Element and text location data
— begin —

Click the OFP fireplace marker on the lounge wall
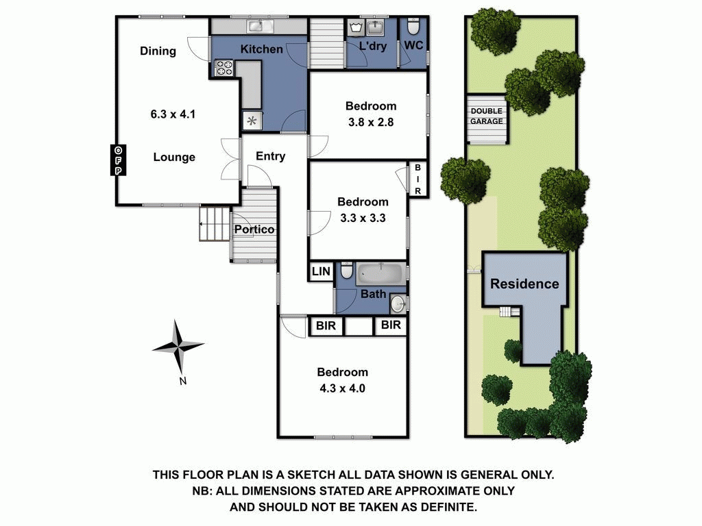pos(118,160)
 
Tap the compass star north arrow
pos(179,347)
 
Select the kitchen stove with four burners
pos(224,68)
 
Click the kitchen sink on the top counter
pos(262,26)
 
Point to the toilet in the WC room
pos(413,27)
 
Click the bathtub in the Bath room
pos(380,273)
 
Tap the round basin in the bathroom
pos(398,303)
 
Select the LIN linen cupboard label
pos(321,271)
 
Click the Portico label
pos(254,229)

— end —

Work to complete >> Change "Click" to "Press" throughout the material above and reproduce all of its lines with no other alterations. Leave the pictures out of your output.

Reply >>
Press the OFP fireplace marker on the lounge wall
pos(118,160)
 
Tap the compass star north arrow
pos(179,347)
 
Select the kitchen stove with four burners
pos(224,68)
 
Press the kitchen sink on the top counter
pos(262,26)
 
Point to the toilet in the WC room
pos(413,27)
 
Press the bathtub in the Bath room
pos(380,273)
 
Tap the round basin in the bathroom
pos(398,303)
 
Select the LIN linen cupboard label
pos(321,271)
 
Press the Portico label
pos(254,229)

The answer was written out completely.